Trade Balance Red Herring

Moffett argues tariffs sting because of Chinese parts. Moffett does not understand trade. Assembling in India trims the Chinese content, and it’s more likely that India tariffs will be reduced more rapidly to below China rates. Yes, the shift to India does not reduce overall trade imbalances. Indeed, it shifts a Chinese trade surplus to India.

2024 trade between usa and china india

Assuming that the trade value of $30B (60m iPhones) has moved from China, we would see the trade imbalance go from $295B to $265B between the USA and China. At the same time, the trade surplus will grow from $46B to $76B in India. Strategically, the USA prefers a trade imbalance with India rather than with China. Further, India and the USA have already agreed to a framework for increasing multilateral trade to $500B by 2030, which benefits both countries.

Resilience Over Reaction

Does Moffett think staying in India and maintaining its single-country supply risk is in the best interest of Apple for the long term?

Short-term thinkers like Moffett balk at the upfront costs—new factories, training, logistics. But Apple’s history screams long-term payoff. Remember when Cook slashed inventory in the ‘90s, making Apple leaner than its rivals? Or when it bets big on custom silicon? India’s the same playbook: invest now, dominate later. Companies that flinch at these pivots get stuck reacting, not leading.

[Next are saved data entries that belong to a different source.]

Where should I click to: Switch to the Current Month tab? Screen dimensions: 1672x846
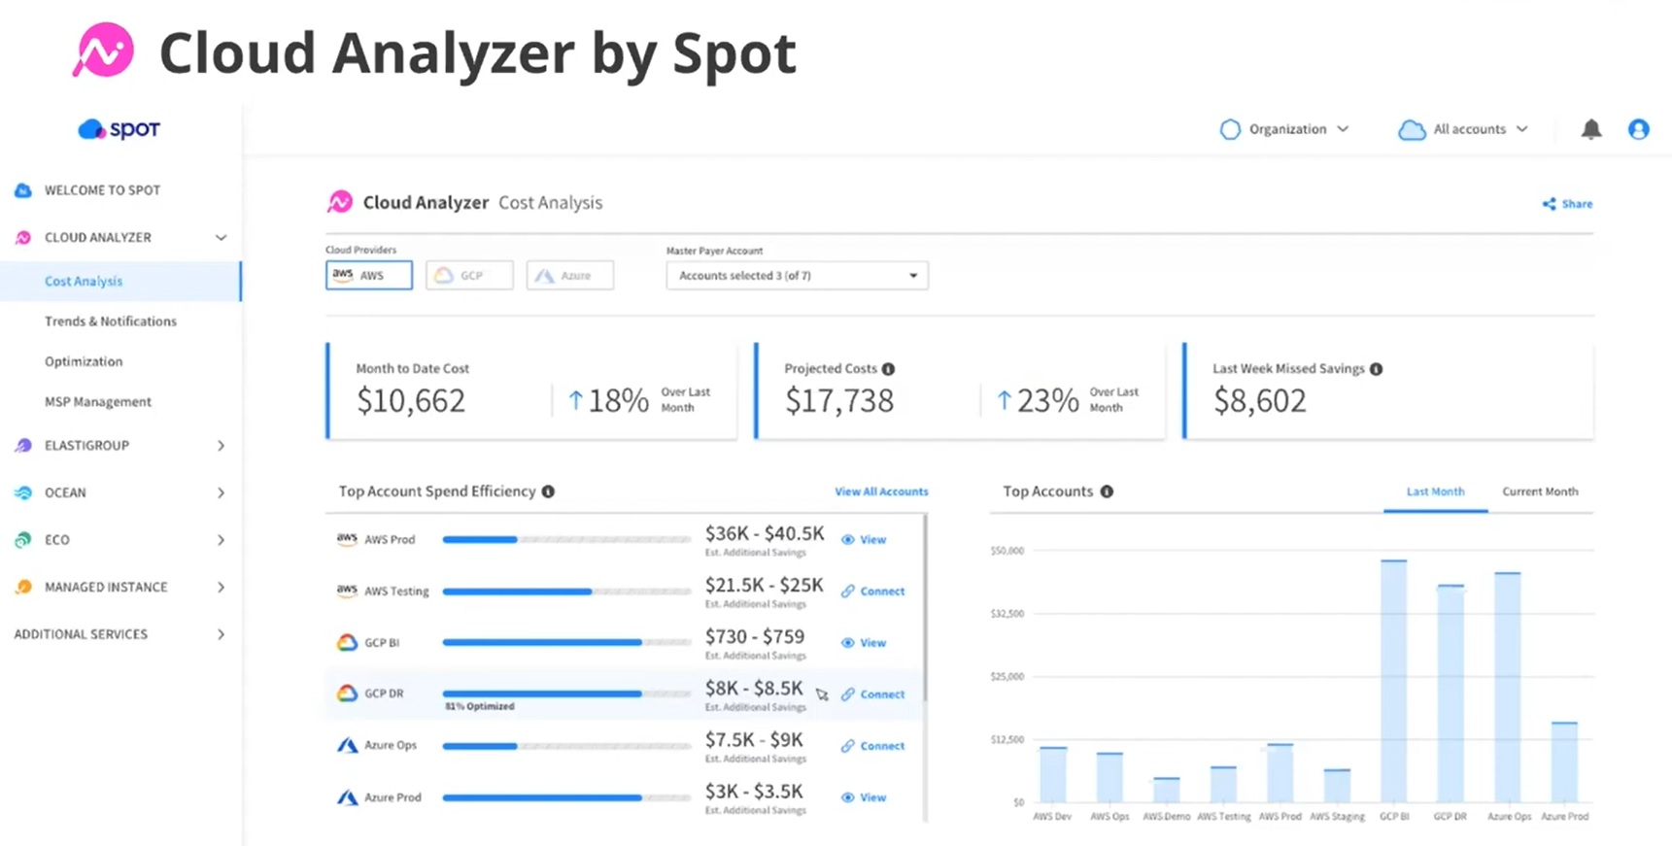click(x=1540, y=491)
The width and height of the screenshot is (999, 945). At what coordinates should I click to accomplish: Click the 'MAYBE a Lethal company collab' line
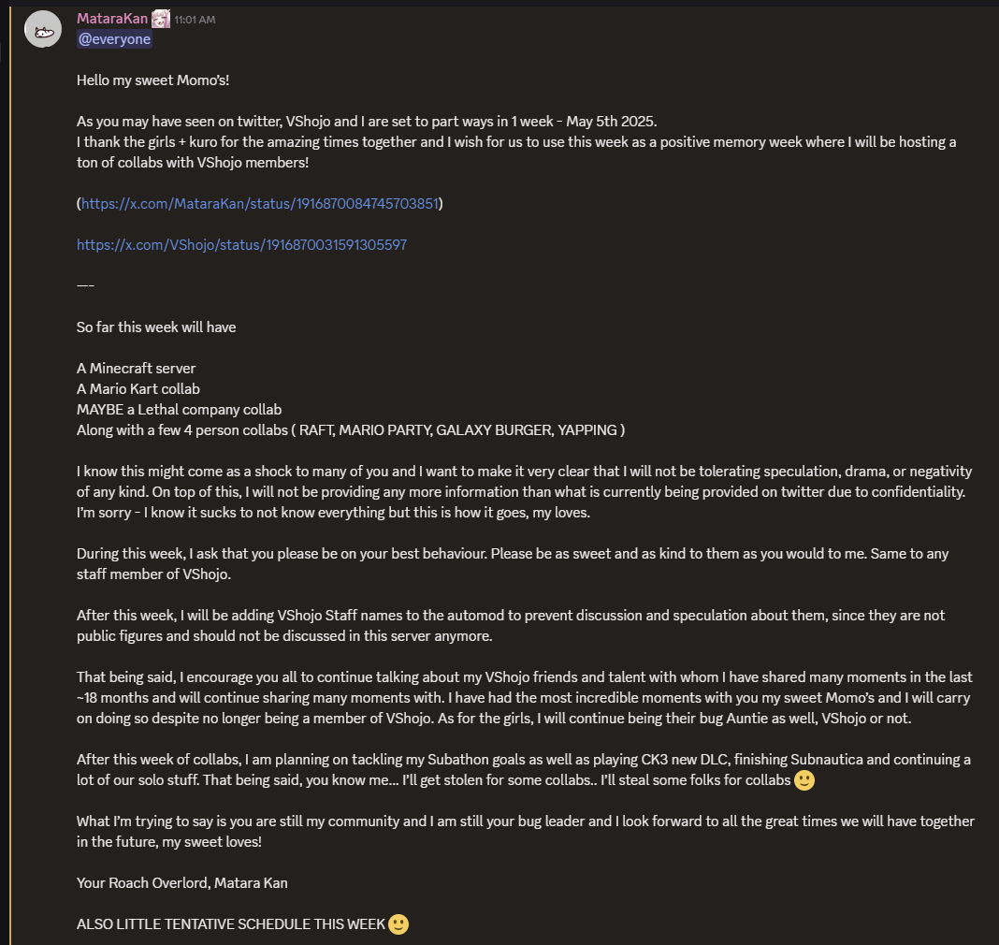pyautogui.click(x=179, y=410)
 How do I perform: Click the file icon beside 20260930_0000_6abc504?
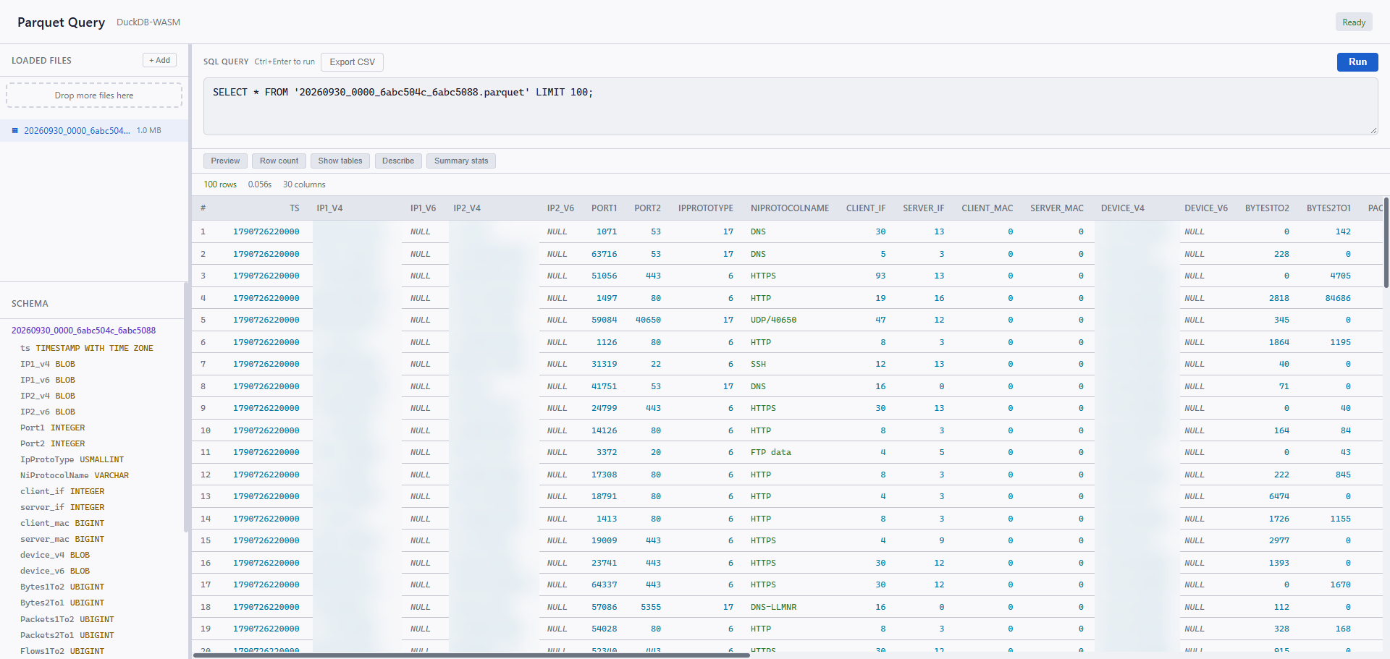[15, 131]
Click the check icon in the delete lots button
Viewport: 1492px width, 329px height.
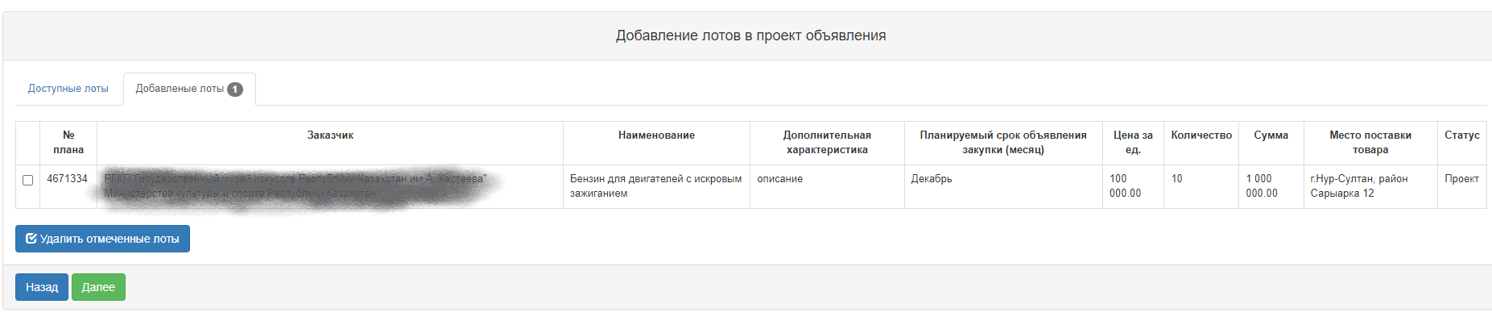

Why Short-Term Thinking Kills Good Companies

Moffett’s skepticism isn’t unique—it’s epidemic. Wall Street’s obsession with quarterly results has tanked plenty of firms that could’ve been great.

I have worked with several CEOs who fought against star analysts who misunderstood the business to such an extent that they, like Moffett, put out annual bearish reports, misleading investors about the company’s prospects. We beat them in every instance with great strategies and continued year-over-year operational outperformance that eventually shut them up. But, for extended periods, they held these companies’ stock prices and growth prospects lower than they deserved.

Apple cannot stay cozy in China, raking in today’s margins while ignoring tomorrow’s cliffs. Instead, it’s betting on India and reducing US tariff costs. These moves don’t imperil Apple. They reduce risks.

Great companies don’t just survive disruptions; they shape them.

Cook’s Chessboard

Tim Cook isn’t guessing—he’s playing chess while analysts tally pawns.

India’s no panacea; it’s a foundation. Prices might tick up if carriers balk at tariffs, as Moffett warns, but Apple’s brand loyalty is a fortress—customers pay for the logo. And with India’s lower labor costs, those hikes could fade.

The U.S. isn’t quite ready for mass iPhone production—labor’s too pricey, suppliers too sparse—but in time it will be. India is now. Cook’s not waiting for perfect; he’s building it.

The Lessons Learned

Apple’s India strategy isn’t about silencing critics like Moffett—it’s about proving them irrelevant.

Short-term thinking traps companies in cycles of panic and patchwork, while Apple is gazing a decade ahead. Tariffs, trade deficits, and Chinese demand are today’s noise; resilience, diversification, and new markets are tomorrow’s signals. By ignoring the myopic chorus, Apple’s not just staying ahead—it’s redefining what ahead means. That’s why it’s wise to tune out the skeptics—and why the best companies always do.